Scientific Consensus is the Spanking is Bad

At least since Dr. Spock, child-care gurus have increasingly advised against spanking.175 Today every pediatric and psychological association opposes the practice, though not always in language as clear as the title of a recent article by Murray Straus: “Children Should Never, Ever, Be Spanked No Matter What the Circumstances.”176 The expert opinion recommends against spanking for three reasons. One is that spanking has harmful side effects down the line, including aggression, delinquency, a deficit in empathy, and depression. The cause-and-effect theory, in which spanking teaches children that violence is a way to solve problems, is debatable. Equally likely explanations for the correlation between spanking and violence are that innately violent parents have innately violent children, and that cultures and neighborhoods that tolerate spanking also tolerate other kinds of violence.177 The second reason not to spank a child is that spanking is not particularly effective in reducing misbehavior compared to explaining the infraction to the child and using nonviolent measures like scolding and time-outs.

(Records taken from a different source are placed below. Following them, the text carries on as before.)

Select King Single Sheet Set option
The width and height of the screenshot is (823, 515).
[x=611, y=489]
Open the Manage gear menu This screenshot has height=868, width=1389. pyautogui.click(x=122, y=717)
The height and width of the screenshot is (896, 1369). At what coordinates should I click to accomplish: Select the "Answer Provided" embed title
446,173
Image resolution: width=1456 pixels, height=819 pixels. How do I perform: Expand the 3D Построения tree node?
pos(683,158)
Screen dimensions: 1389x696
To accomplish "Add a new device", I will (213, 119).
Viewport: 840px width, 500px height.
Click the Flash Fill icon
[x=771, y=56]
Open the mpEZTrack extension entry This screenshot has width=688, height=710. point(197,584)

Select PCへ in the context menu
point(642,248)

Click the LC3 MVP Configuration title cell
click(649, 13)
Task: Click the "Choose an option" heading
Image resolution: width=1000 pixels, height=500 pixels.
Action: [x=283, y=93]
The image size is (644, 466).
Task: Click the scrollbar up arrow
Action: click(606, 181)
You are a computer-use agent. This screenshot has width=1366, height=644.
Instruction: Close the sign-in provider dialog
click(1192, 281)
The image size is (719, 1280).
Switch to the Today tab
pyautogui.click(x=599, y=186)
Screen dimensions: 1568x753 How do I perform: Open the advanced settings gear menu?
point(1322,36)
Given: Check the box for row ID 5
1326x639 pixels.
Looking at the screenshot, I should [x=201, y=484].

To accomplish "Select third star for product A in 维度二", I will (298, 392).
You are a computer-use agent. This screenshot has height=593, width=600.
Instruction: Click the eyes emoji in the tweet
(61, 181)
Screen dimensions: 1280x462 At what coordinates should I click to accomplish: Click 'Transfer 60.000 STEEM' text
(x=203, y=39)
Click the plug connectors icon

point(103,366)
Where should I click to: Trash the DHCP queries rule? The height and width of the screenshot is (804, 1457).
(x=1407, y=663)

Pain and humiliation distract children from pondering what they did wrong, and if the only reason they have to behave is to avoid these penalties, then as soon as Mom’s and Dad’s backs are turned they can be as naughty as they like. But perhaps the most compelling reason to avoid spanking is symbolic. Here is Straus’s third reason why children should never, ever be spanked: “Spanking contradicts the ideal of nonviolence in the family and society.”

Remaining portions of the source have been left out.